=== The problem ===
Reproduce the following data verbatim, line for line, without altering any character.

=== Records for this exercise ===
>>

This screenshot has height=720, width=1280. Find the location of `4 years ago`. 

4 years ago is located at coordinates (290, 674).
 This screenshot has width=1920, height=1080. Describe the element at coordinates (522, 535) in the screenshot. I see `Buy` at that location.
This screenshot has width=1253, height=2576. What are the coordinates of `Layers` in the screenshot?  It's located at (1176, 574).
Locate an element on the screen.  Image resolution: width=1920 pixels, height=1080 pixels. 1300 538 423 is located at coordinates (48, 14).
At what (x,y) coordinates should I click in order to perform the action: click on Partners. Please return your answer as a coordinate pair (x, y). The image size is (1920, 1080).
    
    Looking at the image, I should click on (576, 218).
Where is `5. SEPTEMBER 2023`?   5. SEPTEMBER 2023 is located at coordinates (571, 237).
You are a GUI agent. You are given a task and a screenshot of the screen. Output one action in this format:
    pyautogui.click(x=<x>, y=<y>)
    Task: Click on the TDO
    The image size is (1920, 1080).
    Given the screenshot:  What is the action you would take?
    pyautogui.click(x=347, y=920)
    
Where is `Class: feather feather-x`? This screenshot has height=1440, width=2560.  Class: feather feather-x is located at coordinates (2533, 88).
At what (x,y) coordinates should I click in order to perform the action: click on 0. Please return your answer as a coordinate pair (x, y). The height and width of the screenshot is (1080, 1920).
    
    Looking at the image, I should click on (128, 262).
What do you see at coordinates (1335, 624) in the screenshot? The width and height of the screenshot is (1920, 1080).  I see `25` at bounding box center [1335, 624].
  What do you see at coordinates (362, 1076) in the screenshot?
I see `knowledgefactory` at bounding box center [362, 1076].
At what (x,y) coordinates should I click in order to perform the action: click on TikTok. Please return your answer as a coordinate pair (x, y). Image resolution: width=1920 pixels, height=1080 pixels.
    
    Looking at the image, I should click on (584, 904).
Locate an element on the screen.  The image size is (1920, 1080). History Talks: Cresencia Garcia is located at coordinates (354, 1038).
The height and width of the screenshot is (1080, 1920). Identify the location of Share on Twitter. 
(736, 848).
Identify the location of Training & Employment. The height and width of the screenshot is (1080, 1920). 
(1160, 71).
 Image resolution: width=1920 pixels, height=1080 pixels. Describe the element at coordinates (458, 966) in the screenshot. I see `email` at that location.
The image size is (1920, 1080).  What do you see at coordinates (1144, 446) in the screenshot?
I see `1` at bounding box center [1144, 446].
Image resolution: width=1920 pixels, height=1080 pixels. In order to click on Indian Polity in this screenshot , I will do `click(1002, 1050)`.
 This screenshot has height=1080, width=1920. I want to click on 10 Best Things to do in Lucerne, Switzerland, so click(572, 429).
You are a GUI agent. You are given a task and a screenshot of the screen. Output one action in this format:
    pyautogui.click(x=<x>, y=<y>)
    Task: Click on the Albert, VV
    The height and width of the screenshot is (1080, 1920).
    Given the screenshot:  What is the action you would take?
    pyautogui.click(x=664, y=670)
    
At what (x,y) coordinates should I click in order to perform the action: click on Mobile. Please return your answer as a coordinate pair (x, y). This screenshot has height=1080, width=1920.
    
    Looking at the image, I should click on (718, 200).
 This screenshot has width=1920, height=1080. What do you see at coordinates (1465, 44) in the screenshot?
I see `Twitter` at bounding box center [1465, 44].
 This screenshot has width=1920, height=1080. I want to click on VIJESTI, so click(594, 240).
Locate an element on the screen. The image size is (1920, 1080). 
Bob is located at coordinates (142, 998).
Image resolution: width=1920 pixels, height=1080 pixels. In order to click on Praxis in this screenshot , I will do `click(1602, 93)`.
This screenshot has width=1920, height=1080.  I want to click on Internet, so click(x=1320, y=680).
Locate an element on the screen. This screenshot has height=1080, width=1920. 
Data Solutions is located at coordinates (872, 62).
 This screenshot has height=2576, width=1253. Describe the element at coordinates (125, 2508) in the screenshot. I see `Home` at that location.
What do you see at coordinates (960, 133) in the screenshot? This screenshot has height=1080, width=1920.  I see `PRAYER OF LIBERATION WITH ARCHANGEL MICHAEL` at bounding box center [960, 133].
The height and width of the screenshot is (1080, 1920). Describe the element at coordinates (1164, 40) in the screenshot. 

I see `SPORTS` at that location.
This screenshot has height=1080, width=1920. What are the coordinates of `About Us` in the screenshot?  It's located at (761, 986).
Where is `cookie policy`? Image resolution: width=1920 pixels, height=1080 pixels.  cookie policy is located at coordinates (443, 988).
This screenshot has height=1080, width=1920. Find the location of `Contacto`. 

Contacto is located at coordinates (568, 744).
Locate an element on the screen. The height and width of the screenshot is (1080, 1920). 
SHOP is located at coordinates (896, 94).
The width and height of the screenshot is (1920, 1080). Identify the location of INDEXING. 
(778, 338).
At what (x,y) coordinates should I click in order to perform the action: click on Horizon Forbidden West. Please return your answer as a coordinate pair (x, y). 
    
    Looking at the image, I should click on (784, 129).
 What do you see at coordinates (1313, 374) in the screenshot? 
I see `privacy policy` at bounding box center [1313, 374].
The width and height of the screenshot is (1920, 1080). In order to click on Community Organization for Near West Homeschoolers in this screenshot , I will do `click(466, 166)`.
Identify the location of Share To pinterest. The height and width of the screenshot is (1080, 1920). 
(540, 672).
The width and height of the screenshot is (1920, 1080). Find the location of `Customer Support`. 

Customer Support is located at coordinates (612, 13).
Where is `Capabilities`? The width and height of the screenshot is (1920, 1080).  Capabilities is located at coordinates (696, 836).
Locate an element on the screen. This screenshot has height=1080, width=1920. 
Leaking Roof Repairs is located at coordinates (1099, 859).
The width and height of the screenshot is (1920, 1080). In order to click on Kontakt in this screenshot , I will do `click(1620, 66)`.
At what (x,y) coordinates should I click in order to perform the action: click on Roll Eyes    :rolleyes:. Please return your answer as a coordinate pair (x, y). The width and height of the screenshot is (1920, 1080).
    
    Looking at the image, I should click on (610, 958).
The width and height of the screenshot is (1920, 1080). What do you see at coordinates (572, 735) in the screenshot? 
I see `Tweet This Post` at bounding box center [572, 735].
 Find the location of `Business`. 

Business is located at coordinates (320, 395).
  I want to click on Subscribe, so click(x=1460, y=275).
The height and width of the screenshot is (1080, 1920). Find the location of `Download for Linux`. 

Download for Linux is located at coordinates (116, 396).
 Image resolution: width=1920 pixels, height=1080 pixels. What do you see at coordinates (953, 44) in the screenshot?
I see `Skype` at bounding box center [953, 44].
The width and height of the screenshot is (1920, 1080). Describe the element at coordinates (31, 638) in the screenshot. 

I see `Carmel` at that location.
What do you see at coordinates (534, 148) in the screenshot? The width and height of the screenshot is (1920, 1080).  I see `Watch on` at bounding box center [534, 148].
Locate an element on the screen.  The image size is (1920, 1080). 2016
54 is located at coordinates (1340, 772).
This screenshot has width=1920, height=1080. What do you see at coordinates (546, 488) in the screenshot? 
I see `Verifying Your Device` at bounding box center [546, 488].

<<

=== Result ===
This screenshot has height=720, width=1280. Find the location of `4 years ago`. 

4 years ago is located at coordinates (290, 674).
 This screenshot has width=1920, height=1080. Describe the element at coordinates (522, 535) in the screenshot. I see `Buy` at that location.
This screenshot has width=1253, height=2576. What are the coordinates of `Layers` in the screenshot?  It's located at (1176, 574).
Locate an element on the screen.  Image resolution: width=1920 pixels, height=1080 pixels. 1300 538 423 is located at coordinates (48, 14).
At what (x,y) coordinates should I click in order to perform the action: click on Partners. Please return your answer as a coordinate pair (x, y). The image size is (1920, 1080).
    
    Looking at the image, I should click on (576, 218).
Where is `5. SEPTEMBER 2023`?   5. SEPTEMBER 2023 is located at coordinates (571, 237).
You are a GUI agent. You are given a task and a screenshot of the screen. Output one action in this format:
    pyautogui.click(x=<x>, y=<y>)
    Task: Click on the TDO
    The image size is (1920, 1080).
    Given the screenshot:  What is the action you would take?
    pyautogui.click(x=347, y=920)
    
Where is `Class: feather feather-x`? This screenshot has height=1440, width=2560.  Class: feather feather-x is located at coordinates (2533, 88).
At what (x,y) coordinates should I click in order to perform the action: click on 0. Please return your answer as a coordinate pair (x, y). The height and width of the screenshot is (1080, 1920).
    
    Looking at the image, I should click on (128, 262).
What do you see at coordinates (1335, 624) in the screenshot? The width and height of the screenshot is (1920, 1080).  I see `25` at bounding box center [1335, 624].
  What do you see at coordinates (362, 1076) in the screenshot?
I see `knowledgefactory` at bounding box center [362, 1076].
At what (x,y) coordinates should I click in order to perform the action: click on TikTok. Please return your answer as a coordinate pair (x, y). Image resolution: width=1920 pixels, height=1080 pixels.
    
    Looking at the image, I should click on (584, 904).
Locate an element on the screen.  The image size is (1920, 1080). History Talks: Cresencia Garcia is located at coordinates (354, 1038).
The height and width of the screenshot is (1080, 1920). Identify the location of Share on Twitter. 
(736, 848).
Identify the location of Training & Employment. The height and width of the screenshot is (1080, 1920). 
(1160, 71).
 Image resolution: width=1920 pixels, height=1080 pixels. Describe the element at coordinates (458, 966) in the screenshot. I see `email` at that location.
The image size is (1920, 1080).  What do you see at coordinates (1144, 446) in the screenshot?
I see `1` at bounding box center [1144, 446].
Image resolution: width=1920 pixels, height=1080 pixels. In order to click on Indian Polity in this screenshot , I will do `click(1002, 1050)`.
 This screenshot has height=1080, width=1920. I want to click on 10 Best Things to do in Lucerne, Switzerland, so click(572, 429).
You are a GUI agent. You are given a task and a screenshot of the screen. Output one action in this format:
    pyautogui.click(x=<x>, y=<y>)
    Task: Click on the Albert, VV
    The height and width of the screenshot is (1080, 1920).
    Given the screenshot:  What is the action you would take?
    pyautogui.click(x=664, y=670)
    
At what (x,y) coordinates should I click in order to perform the action: click on Mobile. Please return your answer as a coordinate pair (x, y). This screenshot has height=1080, width=1920.
    
    Looking at the image, I should click on (718, 200).
 This screenshot has width=1920, height=1080. What do you see at coordinates (1465, 44) in the screenshot?
I see `Twitter` at bounding box center [1465, 44].
 This screenshot has width=1920, height=1080. I want to click on VIJESTI, so click(594, 240).
Locate an element on the screen. The image size is (1920, 1080). 
Bob is located at coordinates (142, 998).
Image resolution: width=1920 pixels, height=1080 pixels. In order to click on Praxis in this screenshot , I will do `click(1602, 93)`.
This screenshot has width=1920, height=1080.  I want to click on Internet, so click(x=1320, y=680).
Locate an element on the screen. This screenshot has height=1080, width=1920. 
Data Solutions is located at coordinates (872, 62).
 This screenshot has height=2576, width=1253. Describe the element at coordinates (125, 2508) in the screenshot. I see `Home` at that location.
What do you see at coordinates (960, 133) in the screenshot? This screenshot has height=1080, width=1920.  I see `PRAYER OF LIBERATION WITH ARCHANGEL MICHAEL` at bounding box center [960, 133].
The height and width of the screenshot is (1080, 1920). Describe the element at coordinates (1164, 40) in the screenshot. 

I see `SPORTS` at that location.
This screenshot has height=1080, width=1920. What are the coordinates of `About Us` in the screenshot?  It's located at (761, 986).
Where is `cookie policy`? Image resolution: width=1920 pixels, height=1080 pixels.  cookie policy is located at coordinates (443, 988).
This screenshot has height=1080, width=1920. Find the location of `Contacto`. 

Contacto is located at coordinates (568, 744).
Locate an element on the screen. The height and width of the screenshot is (1080, 1920). 
SHOP is located at coordinates (896, 94).
The width and height of the screenshot is (1920, 1080). Identify the location of INDEXING. 
(778, 338).
At what (x,y) coordinates should I click in order to perform the action: click on Horizon Forbidden West. Please return your answer as a coordinate pair (x, y). 
    
    Looking at the image, I should click on (784, 129).
 What do you see at coordinates (1313, 374) in the screenshot? 
I see `privacy policy` at bounding box center [1313, 374].
The width and height of the screenshot is (1920, 1080). In order to click on Community Organization for Near West Homeschoolers in this screenshot , I will do `click(466, 166)`.
Identify the location of Share To pinterest. The height and width of the screenshot is (1080, 1920). 
(540, 672).
The width and height of the screenshot is (1920, 1080). Find the location of `Customer Support`. 

Customer Support is located at coordinates (612, 13).
Where is `Capabilities`? The width and height of the screenshot is (1920, 1080).  Capabilities is located at coordinates (696, 836).
Locate an element on the screen. This screenshot has height=1080, width=1920. 
Leaking Roof Repairs is located at coordinates (1099, 859).
The width and height of the screenshot is (1920, 1080). In order to click on Kontakt in this screenshot , I will do `click(1620, 66)`.
At what (x,y) coordinates should I click in order to perform the action: click on Roll Eyes    :rolleyes:. Please return your answer as a coordinate pair (x, y). The width and height of the screenshot is (1920, 1080).
    
    Looking at the image, I should click on (610, 958).
The width and height of the screenshot is (1920, 1080). What do you see at coordinates (572, 735) in the screenshot? 
I see `Tweet This Post` at bounding box center [572, 735].
 Find the location of `Business`. 

Business is located at coordinates (320, 395).
  I want to click on Subscribe, so click(x=1460, y=275).
The height and width of the screenshot is (1080, 1920). Find the location of `Download for Linux`. 

Download for Linux is located at coordinates (116, 396).
 Image resolution: width=1920 pixels, height=1080 pixels. What do you see at coordinates (953, 44) in the screenshot?
I see `Skype` at bounding box center [953, 44].
The width and height of the screenshot is (1920, 1080). Describe the element at coordinates (31, 638) in the screenshot. 

I see `Carmel` at that location.
What do you see at coordinates (534, 148) in the screenshot? The width and height of the screenshot is (1920, 1080).  I see `Watch on` at bounding box center [534, 148].
Locate an element on the screen.  The image size is (1920, 1080). 2016
54 is located at coordinates (1340, 772).
This screenshot has width=1920, height=1080. What do you see at coordinates (546, 488) in the screenshot? 
I see `Verifying Your Device` at bounding box center [546, 488].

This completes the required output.